EXERCISE INSTRUCTIONS — Starting at the line below with "Contact Us (53, 2147)" and stopping at the line with "Rifiuta tutti", please print each line exactly, those two included, and skip every picture.

SOURCE DATA —
● ● ● ● ● ● ●

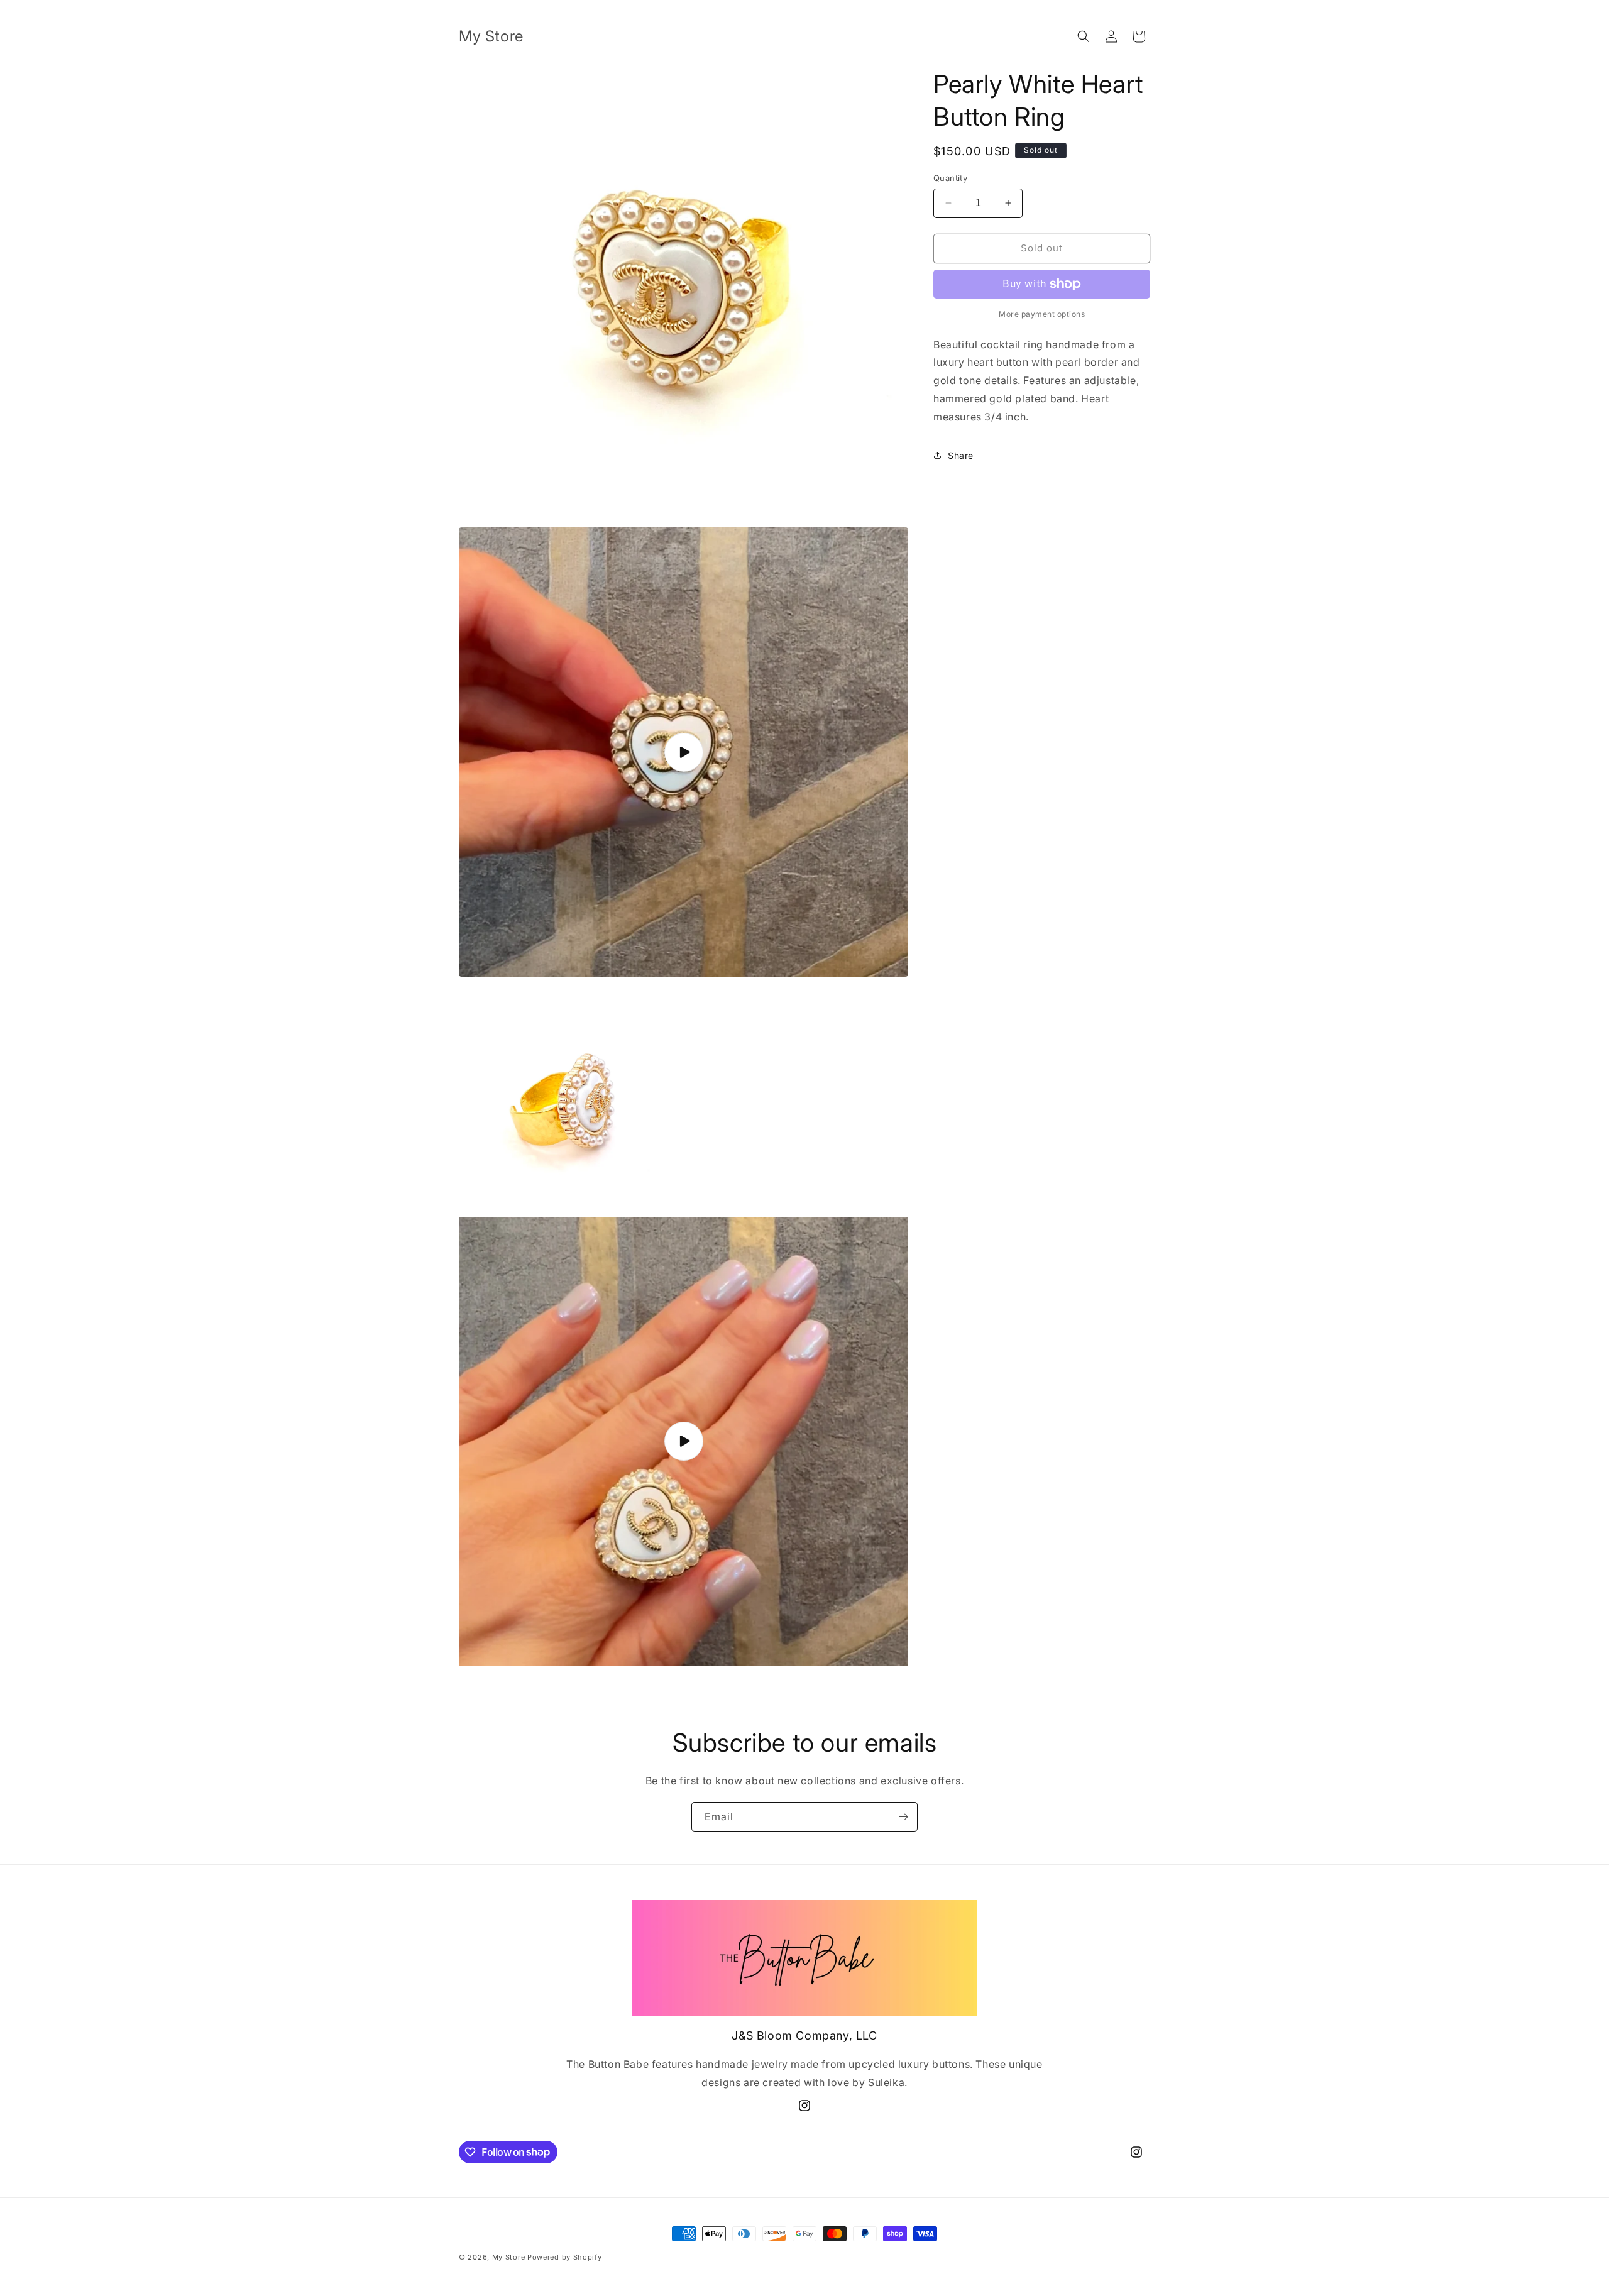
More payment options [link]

● ● ● ● ● ● ●

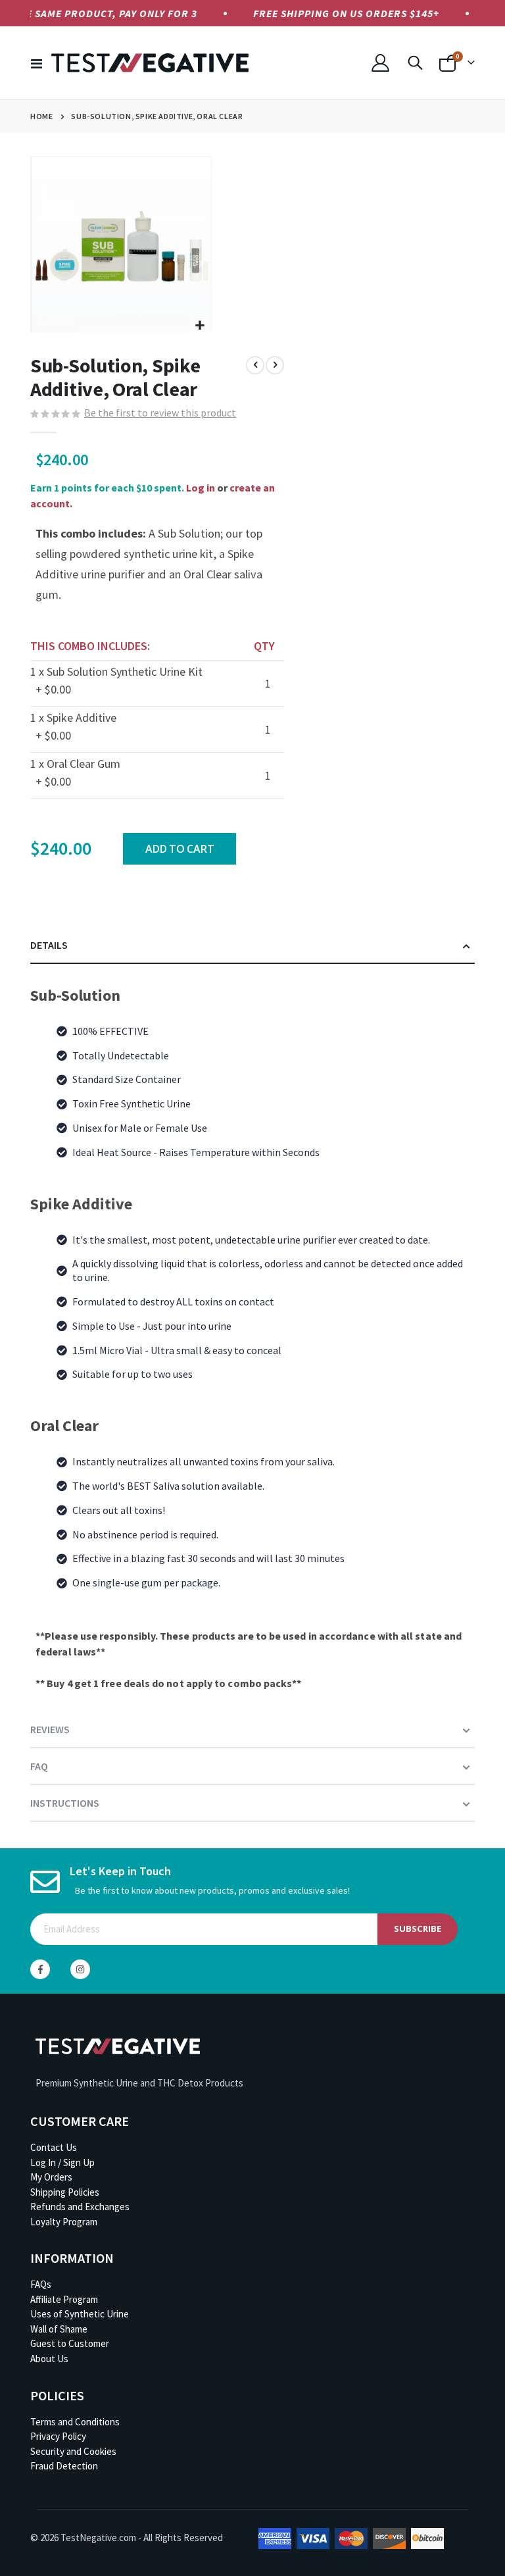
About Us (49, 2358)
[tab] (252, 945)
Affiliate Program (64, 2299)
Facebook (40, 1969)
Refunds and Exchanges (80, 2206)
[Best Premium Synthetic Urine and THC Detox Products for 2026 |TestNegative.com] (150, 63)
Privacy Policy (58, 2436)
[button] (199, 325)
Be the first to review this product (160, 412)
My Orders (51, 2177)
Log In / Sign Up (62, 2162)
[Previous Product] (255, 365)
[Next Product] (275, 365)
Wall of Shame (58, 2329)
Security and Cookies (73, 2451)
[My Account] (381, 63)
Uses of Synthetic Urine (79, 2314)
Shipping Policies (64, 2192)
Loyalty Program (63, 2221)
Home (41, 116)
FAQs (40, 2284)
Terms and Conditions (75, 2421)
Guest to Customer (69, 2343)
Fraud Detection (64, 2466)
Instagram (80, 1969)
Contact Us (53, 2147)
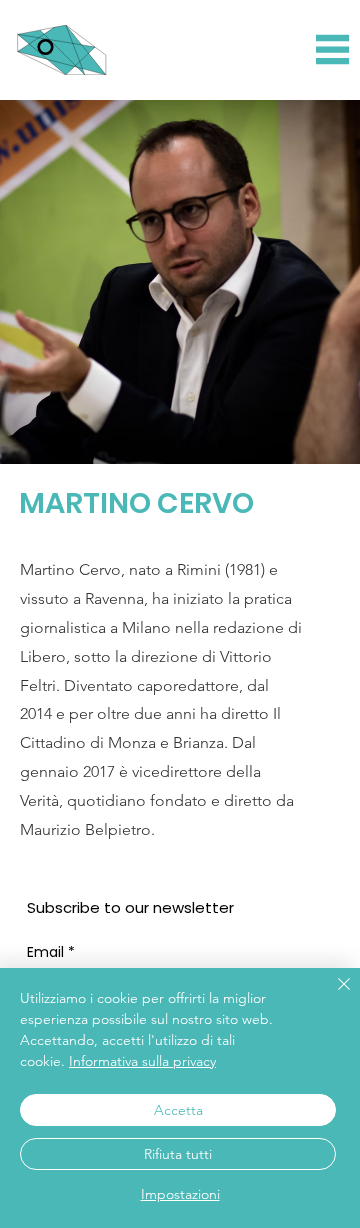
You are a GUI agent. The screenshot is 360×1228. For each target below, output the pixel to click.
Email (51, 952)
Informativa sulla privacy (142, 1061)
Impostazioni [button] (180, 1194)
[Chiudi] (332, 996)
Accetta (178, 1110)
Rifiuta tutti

● ● ● ● ● ● ●

SOLUTION TO THE EXERCISE —
Contact Us (53, 2147)
You are a GUI agent. The screenshot is 360×1228. For each target below, output the pixel to click.
Email (51, 952)
Informativa sulla privacy (142, 1061)
Impostazioni [button] (180, 1194)
[Chiudi] (332, 996)
Accetta (178, 1110)
Rifiuta tutti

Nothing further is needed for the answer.